== PROBLEM ==
For this exercise, write out each entry below exactly as it reads.

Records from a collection
━━━━━━━━━━
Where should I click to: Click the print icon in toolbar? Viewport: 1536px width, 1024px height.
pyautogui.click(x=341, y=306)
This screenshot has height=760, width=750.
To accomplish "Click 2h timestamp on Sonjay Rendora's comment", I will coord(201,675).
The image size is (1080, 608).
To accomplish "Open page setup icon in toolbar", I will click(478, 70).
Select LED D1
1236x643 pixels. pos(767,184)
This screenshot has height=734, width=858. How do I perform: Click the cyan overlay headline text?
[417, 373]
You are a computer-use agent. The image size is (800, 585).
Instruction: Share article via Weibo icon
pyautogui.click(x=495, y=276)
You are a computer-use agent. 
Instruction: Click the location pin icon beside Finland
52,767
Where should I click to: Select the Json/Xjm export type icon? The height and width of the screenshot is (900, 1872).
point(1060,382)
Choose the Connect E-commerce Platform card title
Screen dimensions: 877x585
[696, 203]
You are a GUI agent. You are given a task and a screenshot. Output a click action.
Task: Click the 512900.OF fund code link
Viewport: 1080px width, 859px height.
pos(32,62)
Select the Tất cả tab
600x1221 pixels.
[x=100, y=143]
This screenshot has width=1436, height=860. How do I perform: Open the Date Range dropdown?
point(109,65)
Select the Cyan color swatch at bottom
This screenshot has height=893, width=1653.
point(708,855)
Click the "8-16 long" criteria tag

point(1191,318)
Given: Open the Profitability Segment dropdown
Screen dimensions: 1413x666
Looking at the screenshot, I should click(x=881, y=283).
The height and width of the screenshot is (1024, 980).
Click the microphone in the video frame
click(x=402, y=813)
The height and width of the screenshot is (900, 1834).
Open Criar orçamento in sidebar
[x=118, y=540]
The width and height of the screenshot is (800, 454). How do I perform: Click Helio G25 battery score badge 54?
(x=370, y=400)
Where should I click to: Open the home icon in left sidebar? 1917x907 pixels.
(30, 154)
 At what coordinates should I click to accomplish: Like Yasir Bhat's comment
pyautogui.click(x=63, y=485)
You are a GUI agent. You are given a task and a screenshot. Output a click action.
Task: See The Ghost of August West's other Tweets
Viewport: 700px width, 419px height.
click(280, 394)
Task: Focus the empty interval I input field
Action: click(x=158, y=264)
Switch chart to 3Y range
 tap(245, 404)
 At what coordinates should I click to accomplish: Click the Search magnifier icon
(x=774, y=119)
━━━━━━━━━━
== FINISHED TASK ==
Where should I click to: Click the print icon in toolbar? Viewport: 1536px width, 1024px height.
pyautogui.click(x=341, y=306)
This screenshot has height=760, width=750.
To accomplish "Click 2h timestamp on Sonjay Rendora's comment", I will coord(201,675).
The image size is (1080, 608).
To accomplish "Open page setup icon in toolbar", I will click(478, 70).
Select LED D1
1236x643 pixels. pos(767,184)
This screenshot has height=734, width=858. How do I perform: Click the cyan overlay headline text?
[417, 373]
You are a computer-use agent. The image size is (800, 585).
Instruction: Share article via Weibo icon
pyautogui.click(x=495, y=276)
You are a computer-use agent. 
Instruction: Click the location pin icon beside Finland
52,767
Where should I click to: Select the Json/Xjm export type icon? The height and width of the screenshot is (900, 1872).
point(1060,382)
Choose the Connect E-commerce Platform card title
Screen dimensions: 877x585
[696, 203]
You are a GUI agent. You are given a task and a screenshot. Output a click action.
Task: Click the 512900.OF fund code link
Viewport: 1080px width, 859px height.
pos(32,62)
Select the Tất cả tab
600x1221 pixels.
[x=100, y=143]
This screenshot has width=1436, height=860. How do I perform: Open the Date Range dropdown?
point(109,65)
Select the Cyan color swatch at bottom
This screenshot has height=893, width=1653.
point(708,855)
Click the "8-16 long" criteria tag

point(1191,318)
Given: Open the Profitability Segment dropdown
Screen dimensions: 1413x666
Looking at the screenshot, I should click(x=881, y=283).
The height and width of the screenshot is (1024, 980).
Click the microphone in the video frame
click(x=402, y=813)
The height and width of the screenshot is (900, 1834).
Open Criar orçamento in sidebar
[x=118, y=540]
The width and height of the screenshot is (800, 454). How do I perform: Click Helio G25 battery score badge 54?
(x=370, y=400)
Where should I click to: Open the home icon in left sidebar? 1917x907 pixels.
(30, 154)
 At what coordinates should I click to accomplish: Like Yasir Bhat's comment
pyautogui.click(x=63, y=485)
You are a GUI agent. You are given a task and a screenshot. Output a click action.
Task: See The Ghost of August West's other Tweets
Viewport: 700px width, 419px height.
click(280, 394)
Task: Focus the empty interval I input field
Action: click(x=158, y=264)
Switch chart to 3Y range
 tap(245, 404)
 At what coordinates should I click to accomplish: Click the Search magnifier icon
(x=774, y=119)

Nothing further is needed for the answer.